Karen Monson, Alban Berg
Much has changed since I first saw Wozzeck at the old Metropolitan Opera house in the early 1960’s. At that time there were two intermissions (as Berg intended) and a lot of grumbling during these intervals about the work in question (this has quieted down considerably since then). At Lincoln Center the rest periods have vanished and so we now have – for better or worse – a rather short night. Add to this a new music director – who, like Maestro Levine, has taken the baton himself – and it all seems novel and different. How does this performance stack up against previous ones?
Pretty well, although a different approach. This is a busy effort with much happening throughout the hour and twenty minutes. The conceit is that there is a film being shot and the ancient cameras evoking the silent era (as well as Berg’s other opera Lulu which employs a filmstrip to great dramatic effect) are everywhere. This device adds to the surrealism of the tale, the characters not really alive but rather representational cut-outs of a military story. Under this canopy the singers and actors play out their tragedy in a somewhat zombie-like manner, a perfect visual representation of Berg and Büchner’s mysterious and surrealistic nightmare (Berg was himself washed out of the army during the early stages of the Great War).

▬▬▬

_WHAT YOU SHOULD DO:_
Write the next stretch of the review of the Metropolitan Opera's Wozzeck, picking up right after its last sentence. The listing after this point comes from an unrelated source.

_EXCERPTED RECORDS:_
▬▬▬

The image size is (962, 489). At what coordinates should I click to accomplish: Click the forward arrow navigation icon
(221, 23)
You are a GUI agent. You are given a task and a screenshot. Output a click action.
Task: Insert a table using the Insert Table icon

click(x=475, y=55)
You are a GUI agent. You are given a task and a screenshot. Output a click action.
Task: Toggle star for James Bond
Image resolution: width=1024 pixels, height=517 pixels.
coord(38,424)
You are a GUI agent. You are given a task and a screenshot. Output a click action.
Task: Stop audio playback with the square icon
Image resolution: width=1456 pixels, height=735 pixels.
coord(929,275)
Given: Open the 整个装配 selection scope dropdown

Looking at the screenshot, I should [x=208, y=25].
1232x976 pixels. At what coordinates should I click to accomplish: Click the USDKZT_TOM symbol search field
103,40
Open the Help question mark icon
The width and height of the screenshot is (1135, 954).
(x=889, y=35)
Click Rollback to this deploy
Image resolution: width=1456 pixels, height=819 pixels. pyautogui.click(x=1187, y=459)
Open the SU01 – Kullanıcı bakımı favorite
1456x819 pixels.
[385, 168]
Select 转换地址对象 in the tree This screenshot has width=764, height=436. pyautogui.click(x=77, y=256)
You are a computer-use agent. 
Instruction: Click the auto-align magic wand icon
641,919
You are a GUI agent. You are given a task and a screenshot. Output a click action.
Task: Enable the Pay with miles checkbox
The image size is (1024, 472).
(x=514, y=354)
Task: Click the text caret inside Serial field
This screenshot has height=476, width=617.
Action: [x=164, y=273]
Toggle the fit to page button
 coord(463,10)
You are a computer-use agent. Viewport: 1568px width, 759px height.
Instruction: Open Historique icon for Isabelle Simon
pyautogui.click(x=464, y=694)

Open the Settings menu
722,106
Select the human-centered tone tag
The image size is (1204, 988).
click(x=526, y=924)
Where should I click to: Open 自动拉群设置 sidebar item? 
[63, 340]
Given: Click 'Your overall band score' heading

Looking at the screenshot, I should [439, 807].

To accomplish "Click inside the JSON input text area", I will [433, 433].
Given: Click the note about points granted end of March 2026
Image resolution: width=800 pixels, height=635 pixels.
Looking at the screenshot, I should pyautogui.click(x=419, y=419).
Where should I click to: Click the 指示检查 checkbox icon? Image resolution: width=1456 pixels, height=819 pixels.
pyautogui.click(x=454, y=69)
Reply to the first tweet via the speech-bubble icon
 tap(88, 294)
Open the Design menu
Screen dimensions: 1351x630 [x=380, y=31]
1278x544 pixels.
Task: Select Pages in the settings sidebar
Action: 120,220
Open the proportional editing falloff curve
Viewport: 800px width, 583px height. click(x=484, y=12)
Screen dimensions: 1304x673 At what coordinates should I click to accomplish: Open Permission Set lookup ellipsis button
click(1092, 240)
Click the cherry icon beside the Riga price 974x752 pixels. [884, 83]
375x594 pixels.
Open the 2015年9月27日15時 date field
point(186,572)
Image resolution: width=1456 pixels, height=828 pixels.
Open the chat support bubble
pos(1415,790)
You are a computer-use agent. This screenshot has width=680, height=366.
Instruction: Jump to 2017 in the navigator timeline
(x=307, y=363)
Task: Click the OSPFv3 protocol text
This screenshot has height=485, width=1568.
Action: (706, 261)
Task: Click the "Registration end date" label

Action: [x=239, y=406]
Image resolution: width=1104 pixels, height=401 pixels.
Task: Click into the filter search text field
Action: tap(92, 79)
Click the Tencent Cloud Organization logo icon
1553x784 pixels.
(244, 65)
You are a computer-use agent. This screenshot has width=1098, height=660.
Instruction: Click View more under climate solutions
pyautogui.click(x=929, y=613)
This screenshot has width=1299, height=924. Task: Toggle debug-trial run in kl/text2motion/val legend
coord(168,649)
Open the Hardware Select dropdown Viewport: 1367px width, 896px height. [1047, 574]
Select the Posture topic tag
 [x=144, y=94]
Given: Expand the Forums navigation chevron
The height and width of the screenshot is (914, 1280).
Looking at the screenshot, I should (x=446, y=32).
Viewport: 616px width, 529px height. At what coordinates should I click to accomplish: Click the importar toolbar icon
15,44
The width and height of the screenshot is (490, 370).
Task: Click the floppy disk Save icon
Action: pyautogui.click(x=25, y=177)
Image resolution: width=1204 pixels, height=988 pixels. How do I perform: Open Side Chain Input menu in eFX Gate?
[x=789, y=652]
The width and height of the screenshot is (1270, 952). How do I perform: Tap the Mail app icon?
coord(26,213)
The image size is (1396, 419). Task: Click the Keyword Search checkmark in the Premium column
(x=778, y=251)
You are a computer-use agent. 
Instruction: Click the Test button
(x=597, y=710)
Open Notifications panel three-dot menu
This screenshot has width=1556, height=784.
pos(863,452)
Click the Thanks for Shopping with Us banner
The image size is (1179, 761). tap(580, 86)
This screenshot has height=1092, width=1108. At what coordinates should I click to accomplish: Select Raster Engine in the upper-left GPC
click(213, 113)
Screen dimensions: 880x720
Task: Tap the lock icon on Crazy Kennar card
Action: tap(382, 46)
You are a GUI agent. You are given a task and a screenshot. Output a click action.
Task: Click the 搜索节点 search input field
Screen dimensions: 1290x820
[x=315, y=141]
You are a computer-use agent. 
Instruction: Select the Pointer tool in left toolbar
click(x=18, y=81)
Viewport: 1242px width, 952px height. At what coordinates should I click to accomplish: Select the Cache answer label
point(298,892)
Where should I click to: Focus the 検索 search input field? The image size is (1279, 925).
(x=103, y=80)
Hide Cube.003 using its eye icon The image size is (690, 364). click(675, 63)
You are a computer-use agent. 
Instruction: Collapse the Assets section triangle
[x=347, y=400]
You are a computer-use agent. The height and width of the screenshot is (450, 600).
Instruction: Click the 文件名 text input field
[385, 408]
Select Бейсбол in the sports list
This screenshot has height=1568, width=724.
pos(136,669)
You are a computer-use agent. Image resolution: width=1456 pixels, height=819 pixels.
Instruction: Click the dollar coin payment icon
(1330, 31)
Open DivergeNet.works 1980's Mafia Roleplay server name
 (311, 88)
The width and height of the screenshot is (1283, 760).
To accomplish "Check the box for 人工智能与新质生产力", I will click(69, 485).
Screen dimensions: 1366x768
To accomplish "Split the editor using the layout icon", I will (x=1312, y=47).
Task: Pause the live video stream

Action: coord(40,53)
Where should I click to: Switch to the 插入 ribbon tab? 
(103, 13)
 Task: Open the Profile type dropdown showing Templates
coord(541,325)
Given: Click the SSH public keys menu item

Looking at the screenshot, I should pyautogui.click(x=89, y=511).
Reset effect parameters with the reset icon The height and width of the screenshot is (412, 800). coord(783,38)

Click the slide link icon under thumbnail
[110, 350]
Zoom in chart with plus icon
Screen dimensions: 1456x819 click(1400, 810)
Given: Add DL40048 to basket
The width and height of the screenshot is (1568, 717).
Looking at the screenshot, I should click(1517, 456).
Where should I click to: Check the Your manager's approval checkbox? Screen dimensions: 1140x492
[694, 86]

▬▬▬

_RESULT BELOW:_
Most of the singers did a fine job, notably Peter Mattei and a somewhat under-voiced Christopher Ventris. The music as a whole was well-served, except that the orchestra was not having its best performance. The trumpets in particular were weak, slurring the first note of many of their bugle calls, thus undercutting the military mood. Maestro Nézet-Séguin kept the ensemble in check, although I would have wished for a little more emotion. The interlude right before the last scene was very powerful and the conductor resisted the impulse to grow the famous crescendo to a place too loud to be within the bounds of proper intonation and dramatic effect. Mysteriously (and unforgivably) there was no piano on stage for the tavern scene, thus undercutting the most dramatic passage in the entire opera, when Margret takes center stage and the fool intones the horrifying “I smell blood!” It was as if the director and/or the maestro had purposefully undercut the spine-tingling of the moment. If this is so, then it is unforgiveable.
Although others were impressed, I was especially disappointed by the Marie of Elza van den Heever, who seemed somewhat uncomfortable in the role. Perhaps it was simply opening night jitters – let us hope so. Overall this was a good effort, but not in the class of either maestro Levine or (back in the Pleistocene era and my own childhood) Karl Böhm.